PARECER
nº: |
MPTC/5968/2011 |
PROCESSO
nº: |
PCP 11/00062758 |
ORIGEM: |
Prefeitura Municipal de Xanxerê |
RESPONSÁVEL: |
Bruno Linhares Bortoluzzi |
ASSUNTO: |
Prestação de Contas do Prefeito - Exercício de
2010 |
01. DO
RELATÓRIO
O presente
processo refere-se a Prestação de Contas do Prefeito Municipal de Xanxerê,
relativa ao Exercício de 2010, em cumprimento ao disposto no Artigo 51 da Lei
Complementar nº. 202/2000.
02. DA
INSTRUÇÃO
A análise das
contas pelo corpo Técnico da Diretoria de Controle dos Municípios - DMU abrange
o Balanço Anual do exercício financeiro de 2010, bem como as informações dos
registros contábeis e de execução orçamentária, enviadas por meio
informatizado.

**Requisitos das tarefas:**
(a) Diga se cada afirmação abaixo está de acordo com o parecer e responda sim ou não, citando literalmente as palavras do parecer que decidem a questão. (i) O processo se refere ao exercício de 2010. (ii) A análise das contas coube à Diretoria de Controle dos Municípios. (iii) As informações dos registros contábeis foram enviadas em papel.
(b) Resuma o parecer em duas frases.

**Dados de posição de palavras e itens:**
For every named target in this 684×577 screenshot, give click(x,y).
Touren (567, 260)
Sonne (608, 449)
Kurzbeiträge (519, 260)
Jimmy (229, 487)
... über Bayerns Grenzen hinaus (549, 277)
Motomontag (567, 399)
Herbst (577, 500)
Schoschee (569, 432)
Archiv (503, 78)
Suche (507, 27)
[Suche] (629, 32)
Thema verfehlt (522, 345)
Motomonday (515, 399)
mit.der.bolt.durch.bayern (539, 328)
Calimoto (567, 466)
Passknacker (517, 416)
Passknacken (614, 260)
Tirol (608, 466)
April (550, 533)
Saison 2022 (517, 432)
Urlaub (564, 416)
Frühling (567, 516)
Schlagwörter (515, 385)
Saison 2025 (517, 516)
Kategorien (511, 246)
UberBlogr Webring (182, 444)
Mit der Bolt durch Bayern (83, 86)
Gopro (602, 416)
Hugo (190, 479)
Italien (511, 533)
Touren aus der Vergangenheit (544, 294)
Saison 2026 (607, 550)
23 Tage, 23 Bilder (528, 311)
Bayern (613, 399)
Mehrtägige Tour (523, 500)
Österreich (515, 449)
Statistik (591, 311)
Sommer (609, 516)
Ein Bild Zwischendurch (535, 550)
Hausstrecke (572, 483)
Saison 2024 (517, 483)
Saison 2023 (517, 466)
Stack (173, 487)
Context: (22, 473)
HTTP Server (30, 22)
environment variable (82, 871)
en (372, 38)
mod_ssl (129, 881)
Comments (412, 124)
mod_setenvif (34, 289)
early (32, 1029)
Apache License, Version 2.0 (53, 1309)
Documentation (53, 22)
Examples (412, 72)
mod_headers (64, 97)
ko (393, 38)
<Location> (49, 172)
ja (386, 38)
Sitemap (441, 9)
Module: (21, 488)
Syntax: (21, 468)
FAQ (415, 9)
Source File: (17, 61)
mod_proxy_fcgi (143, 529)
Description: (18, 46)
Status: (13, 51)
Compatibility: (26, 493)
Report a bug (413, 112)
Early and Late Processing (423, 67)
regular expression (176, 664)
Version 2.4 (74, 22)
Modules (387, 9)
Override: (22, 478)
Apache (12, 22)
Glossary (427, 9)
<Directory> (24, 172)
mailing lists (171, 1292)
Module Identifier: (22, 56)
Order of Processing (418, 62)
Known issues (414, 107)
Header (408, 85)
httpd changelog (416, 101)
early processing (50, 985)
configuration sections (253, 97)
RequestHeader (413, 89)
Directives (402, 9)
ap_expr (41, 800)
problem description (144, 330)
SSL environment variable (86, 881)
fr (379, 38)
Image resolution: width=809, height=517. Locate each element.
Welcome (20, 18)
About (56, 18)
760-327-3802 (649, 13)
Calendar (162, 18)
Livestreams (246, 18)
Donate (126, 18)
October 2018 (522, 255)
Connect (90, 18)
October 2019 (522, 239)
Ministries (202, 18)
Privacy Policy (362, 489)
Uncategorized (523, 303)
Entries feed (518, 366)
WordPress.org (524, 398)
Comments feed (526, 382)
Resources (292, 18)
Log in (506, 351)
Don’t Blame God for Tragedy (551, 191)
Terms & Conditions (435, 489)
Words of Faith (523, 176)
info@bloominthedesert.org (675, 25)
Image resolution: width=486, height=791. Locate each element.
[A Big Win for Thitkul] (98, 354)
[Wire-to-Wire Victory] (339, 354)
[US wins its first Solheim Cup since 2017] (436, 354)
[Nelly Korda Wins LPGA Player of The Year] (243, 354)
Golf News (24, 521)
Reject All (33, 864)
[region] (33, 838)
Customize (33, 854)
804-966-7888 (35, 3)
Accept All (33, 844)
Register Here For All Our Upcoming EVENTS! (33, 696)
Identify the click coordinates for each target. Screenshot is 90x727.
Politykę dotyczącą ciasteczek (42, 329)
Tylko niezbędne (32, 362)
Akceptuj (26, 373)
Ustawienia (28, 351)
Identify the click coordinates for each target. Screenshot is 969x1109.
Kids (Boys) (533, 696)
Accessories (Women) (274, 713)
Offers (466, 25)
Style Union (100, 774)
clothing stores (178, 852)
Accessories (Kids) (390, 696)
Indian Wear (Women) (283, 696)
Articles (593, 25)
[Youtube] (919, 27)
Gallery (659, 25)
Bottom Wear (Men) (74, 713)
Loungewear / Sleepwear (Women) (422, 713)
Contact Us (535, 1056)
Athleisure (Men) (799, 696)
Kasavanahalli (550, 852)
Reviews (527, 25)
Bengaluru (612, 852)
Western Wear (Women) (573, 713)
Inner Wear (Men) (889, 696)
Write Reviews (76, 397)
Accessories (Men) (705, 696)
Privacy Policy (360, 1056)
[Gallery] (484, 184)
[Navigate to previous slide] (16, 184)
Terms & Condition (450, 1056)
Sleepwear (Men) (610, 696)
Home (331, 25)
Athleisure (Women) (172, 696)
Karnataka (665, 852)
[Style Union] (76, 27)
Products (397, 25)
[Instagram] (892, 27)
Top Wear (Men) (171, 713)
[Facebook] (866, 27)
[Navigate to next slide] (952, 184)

**Respostas das tarefas:**
(a)
(i) Sim: "relativa ao Exercício de 2010".
(ii) Sim: "pelo corpo Técnico da Diretoria de Controle dos Municípios - DMU".
(iii) Não: "enviadas por meio informatizado".

(b) O processo trata da prestação de contas do prefeito municipal de Xanxerê referente ao exercício de 2010, em cumprimento ao artigo 51 da Lei Complementar nº 202/2000. A análise, feita pelo corpo técnico da Diretoria de Controle dos Municípios, abrange o Balanço Anual de 2010 e as informações dos registros contábeis e de execução orçamentária enviadas por meio informatizado.